Desde a edição passada e até a próxima, os leitores de BONS FLUIDOS podem acompanhar trechos do livro do médico Luís Carlos Silveira, fundador, em parceria com a mulher, Neusa, do Kurotel Centro Médico de Longevidade e Spa, um dos mais respeitados do Brasil. Desta vez, o tema em destaque é o cérebro – que, assim como o corpo, sofre com o excesso de pressão e a falta de equilíbrio emocional, “comprometendo não apenas o presente da pessoa mas o futuro”, como bem define o dr. Silveira.

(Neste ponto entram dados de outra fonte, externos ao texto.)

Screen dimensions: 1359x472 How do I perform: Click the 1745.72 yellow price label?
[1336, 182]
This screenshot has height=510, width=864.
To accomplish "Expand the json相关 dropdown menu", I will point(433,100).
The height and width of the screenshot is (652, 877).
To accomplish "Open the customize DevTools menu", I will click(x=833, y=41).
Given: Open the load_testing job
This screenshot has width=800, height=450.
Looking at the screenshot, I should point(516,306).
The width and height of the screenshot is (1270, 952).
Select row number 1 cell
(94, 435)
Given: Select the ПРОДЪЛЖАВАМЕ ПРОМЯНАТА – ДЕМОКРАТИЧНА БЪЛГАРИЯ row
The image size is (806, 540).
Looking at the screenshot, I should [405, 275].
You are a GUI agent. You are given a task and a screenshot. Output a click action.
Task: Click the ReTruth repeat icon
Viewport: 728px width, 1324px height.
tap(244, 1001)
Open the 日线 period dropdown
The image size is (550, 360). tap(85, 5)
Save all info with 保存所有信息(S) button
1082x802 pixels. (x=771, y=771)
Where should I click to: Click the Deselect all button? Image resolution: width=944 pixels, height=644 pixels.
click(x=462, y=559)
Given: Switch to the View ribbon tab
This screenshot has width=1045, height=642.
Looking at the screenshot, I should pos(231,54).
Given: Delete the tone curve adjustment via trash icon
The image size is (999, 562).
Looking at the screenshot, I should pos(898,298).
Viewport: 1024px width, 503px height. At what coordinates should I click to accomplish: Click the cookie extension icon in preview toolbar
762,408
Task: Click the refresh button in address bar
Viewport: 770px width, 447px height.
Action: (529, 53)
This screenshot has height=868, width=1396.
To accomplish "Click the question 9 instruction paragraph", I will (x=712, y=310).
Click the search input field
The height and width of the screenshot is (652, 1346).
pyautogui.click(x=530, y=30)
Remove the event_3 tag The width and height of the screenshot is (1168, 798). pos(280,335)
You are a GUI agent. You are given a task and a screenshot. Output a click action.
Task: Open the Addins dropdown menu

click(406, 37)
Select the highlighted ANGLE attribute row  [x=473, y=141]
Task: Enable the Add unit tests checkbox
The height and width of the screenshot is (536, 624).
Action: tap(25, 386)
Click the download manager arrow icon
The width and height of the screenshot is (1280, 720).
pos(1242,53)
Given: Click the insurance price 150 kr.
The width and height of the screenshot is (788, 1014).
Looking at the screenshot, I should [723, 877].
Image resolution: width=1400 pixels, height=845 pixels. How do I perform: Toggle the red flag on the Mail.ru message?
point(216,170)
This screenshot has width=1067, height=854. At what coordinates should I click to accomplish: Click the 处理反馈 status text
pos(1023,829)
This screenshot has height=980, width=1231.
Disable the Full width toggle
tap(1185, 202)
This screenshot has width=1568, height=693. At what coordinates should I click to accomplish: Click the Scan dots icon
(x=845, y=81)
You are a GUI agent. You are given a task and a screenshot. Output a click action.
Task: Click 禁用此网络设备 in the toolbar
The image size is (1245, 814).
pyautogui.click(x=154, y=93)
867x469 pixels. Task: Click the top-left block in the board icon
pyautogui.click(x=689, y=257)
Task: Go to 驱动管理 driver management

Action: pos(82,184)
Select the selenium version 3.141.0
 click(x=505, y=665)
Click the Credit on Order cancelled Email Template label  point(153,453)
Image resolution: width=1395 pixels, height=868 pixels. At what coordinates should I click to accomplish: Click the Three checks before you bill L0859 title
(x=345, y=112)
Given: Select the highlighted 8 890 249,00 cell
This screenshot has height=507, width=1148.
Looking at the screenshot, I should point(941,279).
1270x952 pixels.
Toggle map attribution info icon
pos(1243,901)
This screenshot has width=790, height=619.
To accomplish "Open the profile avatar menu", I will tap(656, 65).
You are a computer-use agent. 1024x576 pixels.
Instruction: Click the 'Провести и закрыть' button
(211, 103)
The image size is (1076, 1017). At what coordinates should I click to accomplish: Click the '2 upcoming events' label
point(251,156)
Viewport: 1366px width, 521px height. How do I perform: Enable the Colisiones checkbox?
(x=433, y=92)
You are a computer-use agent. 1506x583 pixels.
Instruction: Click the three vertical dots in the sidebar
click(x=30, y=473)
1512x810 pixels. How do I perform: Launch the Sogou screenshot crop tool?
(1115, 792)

Para evitar pequenas descompensações que acarretam, ao longo do tempo, o envelhecimento precoce dos neurônios, o médico e sua equipe elaboraram um plano de exercícios e abordagens destinadas a conservar e nutrir a saúde física e afetiva dessa estrutura tão nobre. Trata-se de um manancial de informações que, uma vez aprendidas, são simples de executar e responsáveis por resultados fascinantes. Veja todos os detalhes no capítulo a seguir:
Fitness para o cérebro
É fato que, com o tempo de vida, o número de neurônios tende a diminuir (um neurônio que morre equivale à perda de cem mil conexões/ sinapses). Por outro lado, quanto mais velho for um neurônio, maior o número de suas conexões, muitas delas associadas à memória do indivíduo, e outras pelo simples fato de o ser humano usar esse neurônio e, assim, amplificar suas conexões. Se um indivíduo, a partir dos 60 anos, for perdendo apenas aquilo que naturalmente perderia em termos de conexões, ele ainda assim conseguirá viver bem. O problema é que as pessoas estão perdendo muito, muito mais, por causa do estresse, dos erros na alimentação, do tabagismo, do álcool, entre outros fatores que contribuem para o envelhecimento acelerado do cérebro. Tudo isso, somado ao fato de que vivemos num mundo que cada vez mais nos facilita o raciocínio em uma série de atividades. Os neurônios não são estimulados a criar novas conexões, entram num estado de atro a, de desuso, e chegam à morte, levando consigo milhares de sinapses. Em suma, com o cérebro, ou, mais precisamente, com os neurônios, a regra é “Use-os ou perca-os”.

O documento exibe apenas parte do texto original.